Given data:
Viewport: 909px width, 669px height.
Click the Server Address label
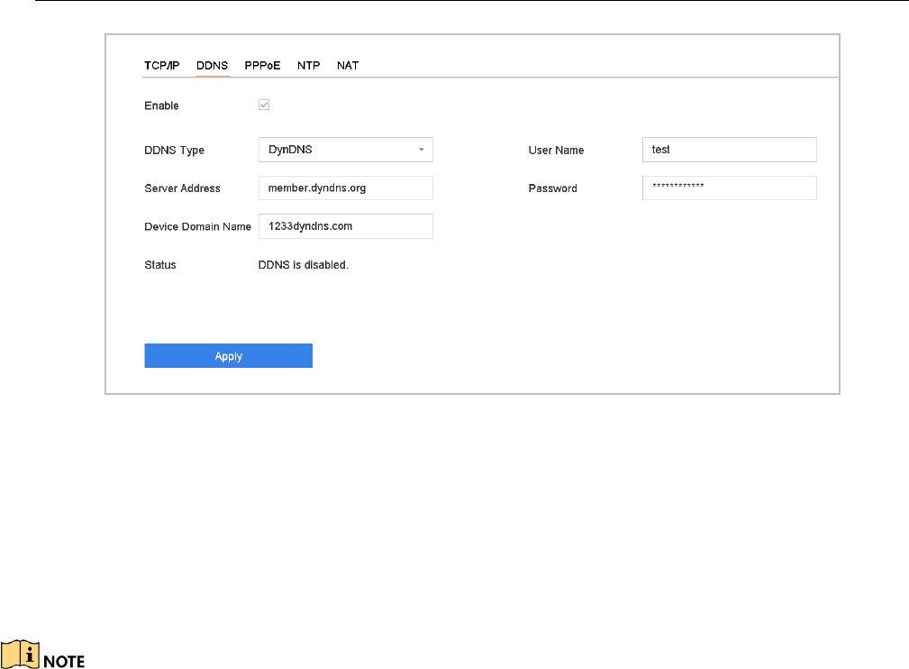pos(182,188)
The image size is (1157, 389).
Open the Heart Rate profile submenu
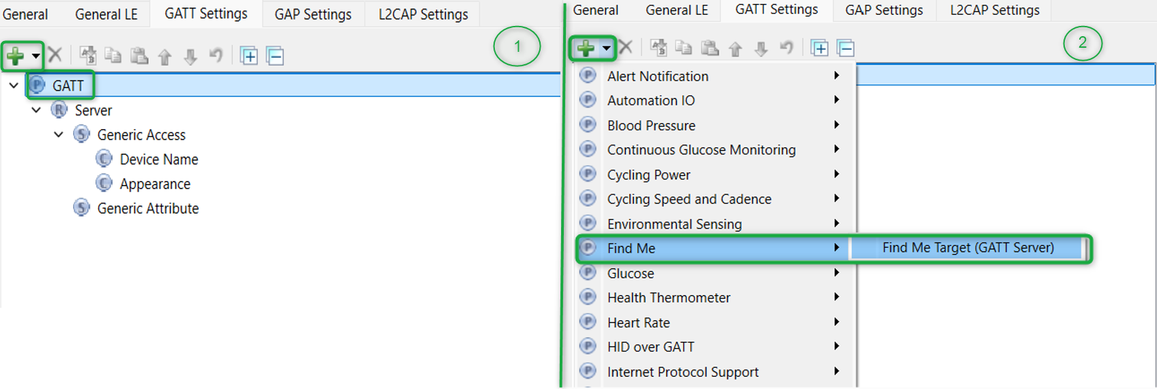pyautogui.click(x=638, y=322)
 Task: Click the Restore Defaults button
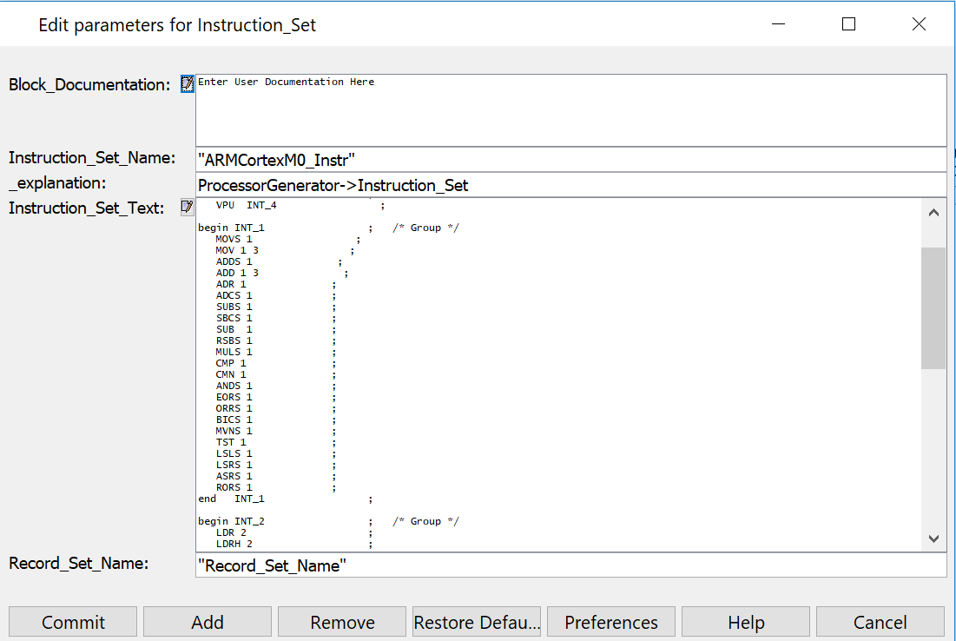point(477,622)
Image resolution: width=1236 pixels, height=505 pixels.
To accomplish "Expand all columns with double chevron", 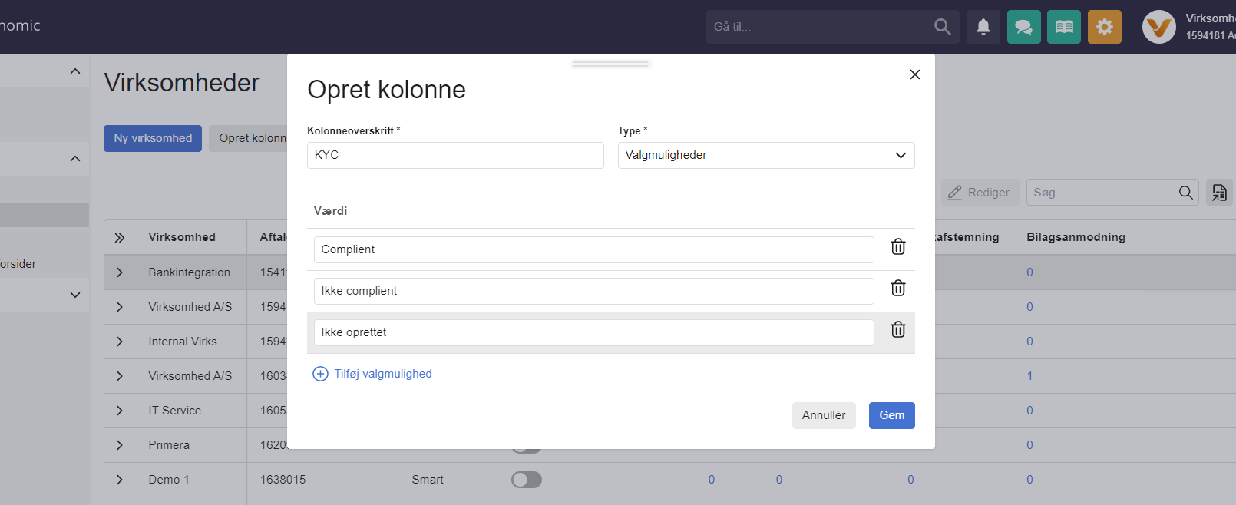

Work order: Copy every entry word for word, but omit the pictures.

Solution to the problem:
Viewport: 909px width, 669px height.
Click the Server Address label
pos(182,188)
The image size is (1157, 389).
Open the Heart Rate profile submenu
pyautogui.click(x=638, y=322)
 Task: Click the Restore Defaults button
point(477,622)
Image resolution: width=1236 pixels, height=505 pixels.
To accomplish "Expand all columns with double chevron", 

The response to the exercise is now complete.